About this task -
From the entries below, please gather each line containing the string "agent".

The data -
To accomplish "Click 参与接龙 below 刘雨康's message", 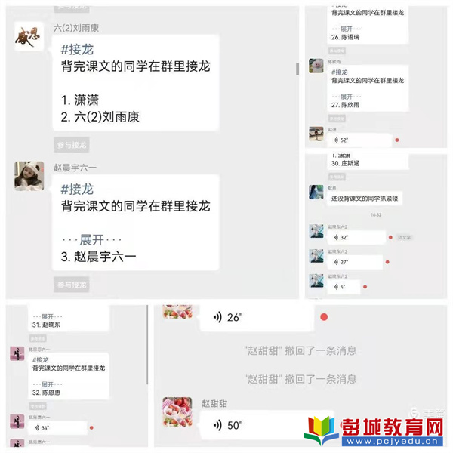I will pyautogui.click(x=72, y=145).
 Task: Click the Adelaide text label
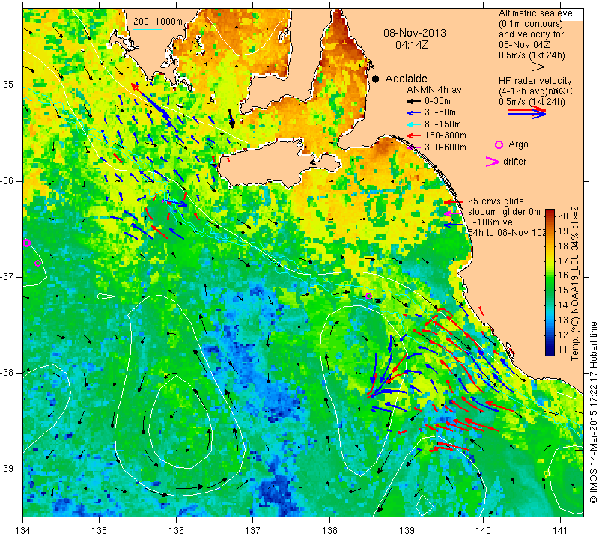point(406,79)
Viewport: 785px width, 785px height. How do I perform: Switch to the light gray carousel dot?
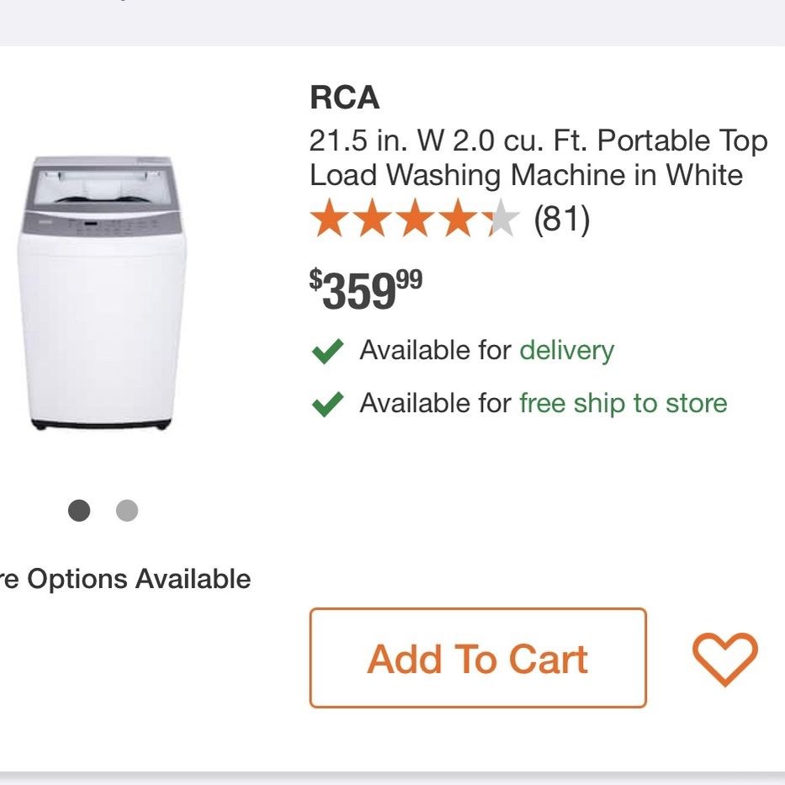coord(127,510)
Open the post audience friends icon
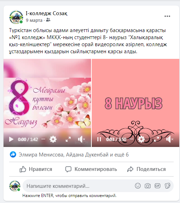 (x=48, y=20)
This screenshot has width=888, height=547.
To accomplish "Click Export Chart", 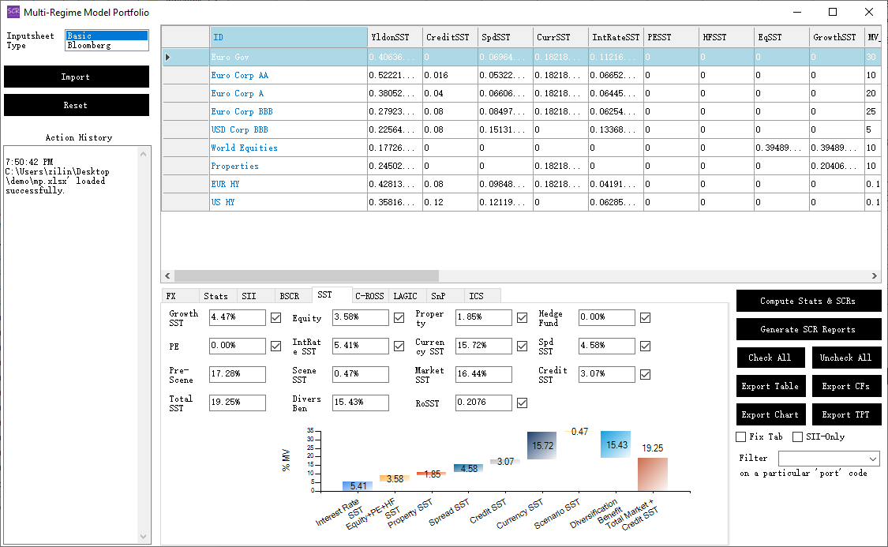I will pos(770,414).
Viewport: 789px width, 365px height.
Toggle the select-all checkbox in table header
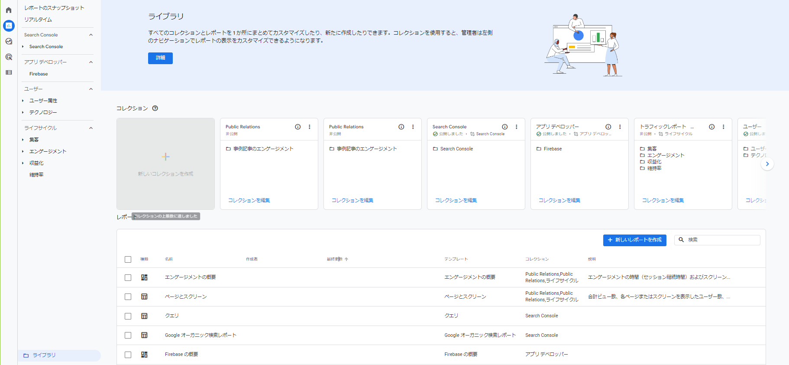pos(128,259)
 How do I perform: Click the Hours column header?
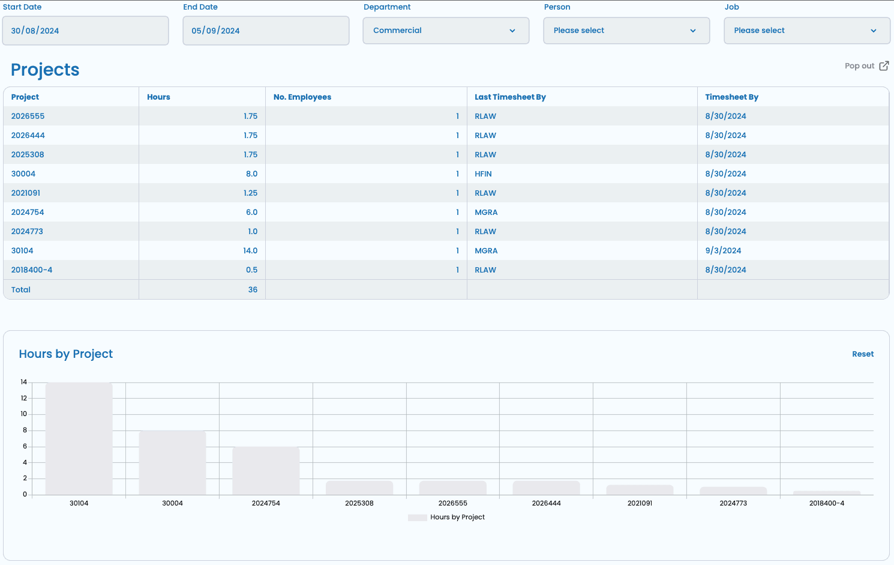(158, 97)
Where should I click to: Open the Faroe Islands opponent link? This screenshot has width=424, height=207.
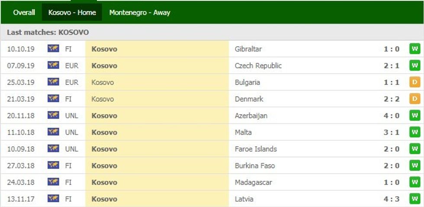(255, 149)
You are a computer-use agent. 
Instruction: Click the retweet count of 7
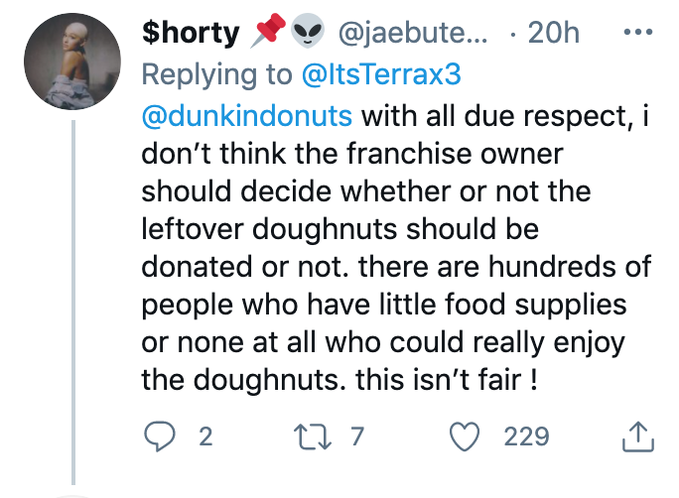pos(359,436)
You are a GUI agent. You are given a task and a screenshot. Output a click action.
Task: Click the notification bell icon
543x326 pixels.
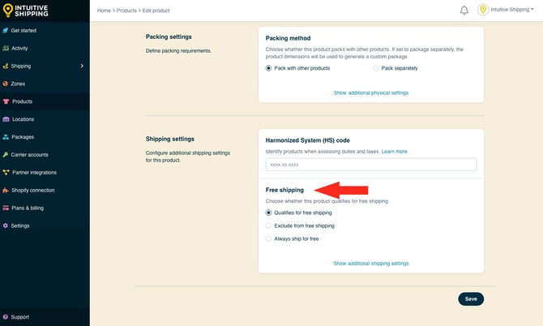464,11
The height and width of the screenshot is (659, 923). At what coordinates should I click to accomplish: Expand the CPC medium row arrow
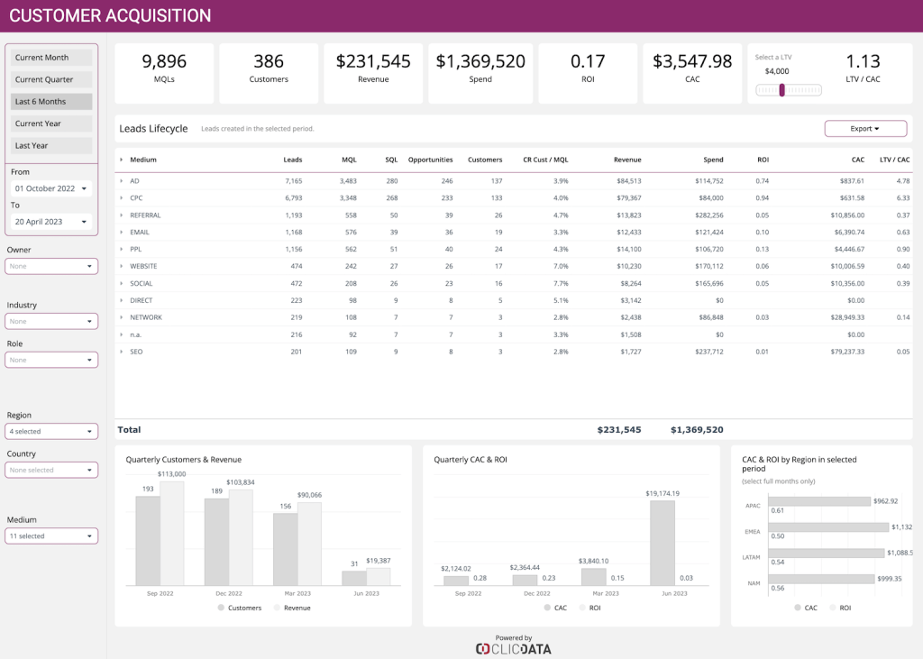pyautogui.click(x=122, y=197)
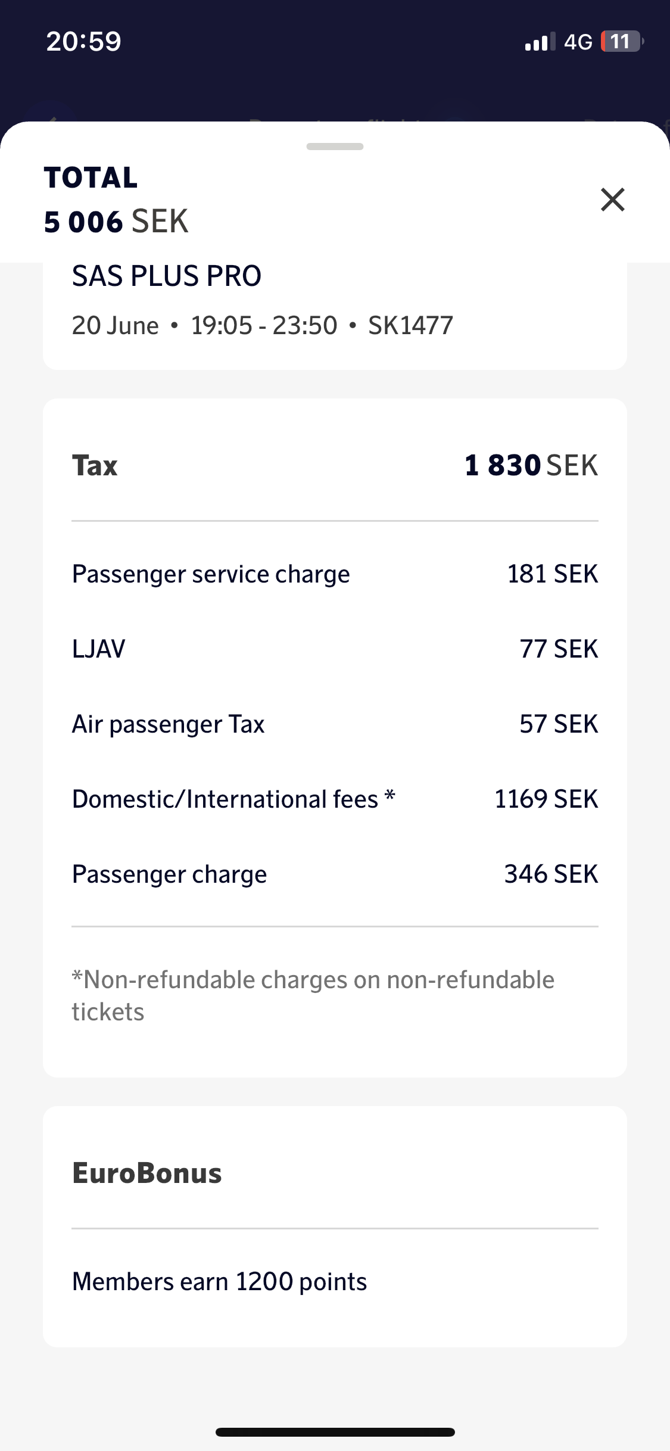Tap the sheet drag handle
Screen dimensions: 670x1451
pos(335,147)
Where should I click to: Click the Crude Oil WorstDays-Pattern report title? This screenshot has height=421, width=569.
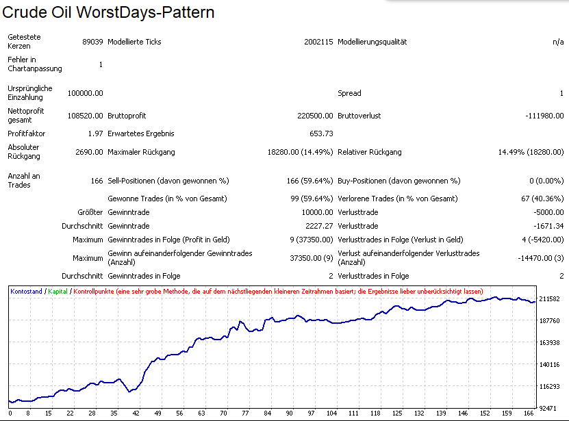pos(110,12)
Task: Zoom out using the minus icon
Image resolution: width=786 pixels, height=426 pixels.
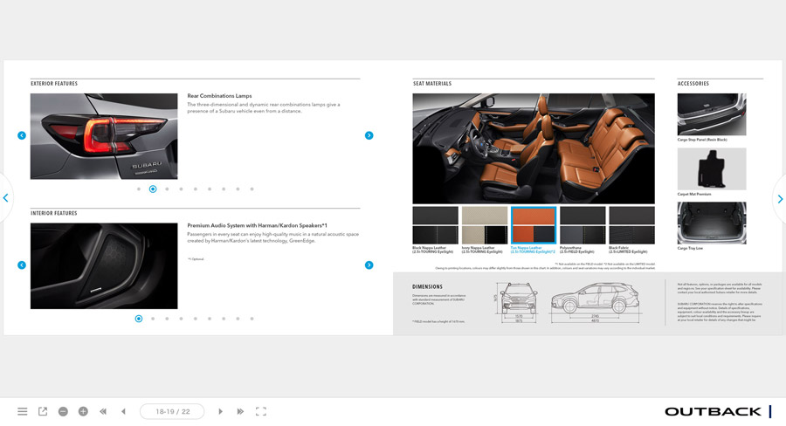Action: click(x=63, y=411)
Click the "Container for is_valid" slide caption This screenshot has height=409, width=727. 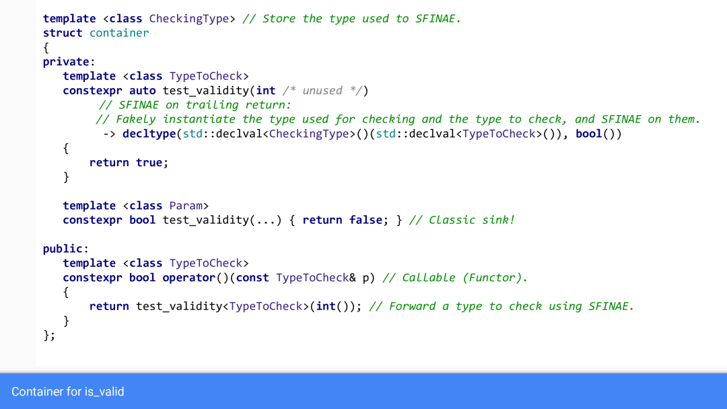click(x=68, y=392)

Answer -
You are a computer-use agent. 
You are a GUI agent. You are given a task and a screenshot. Output a click action.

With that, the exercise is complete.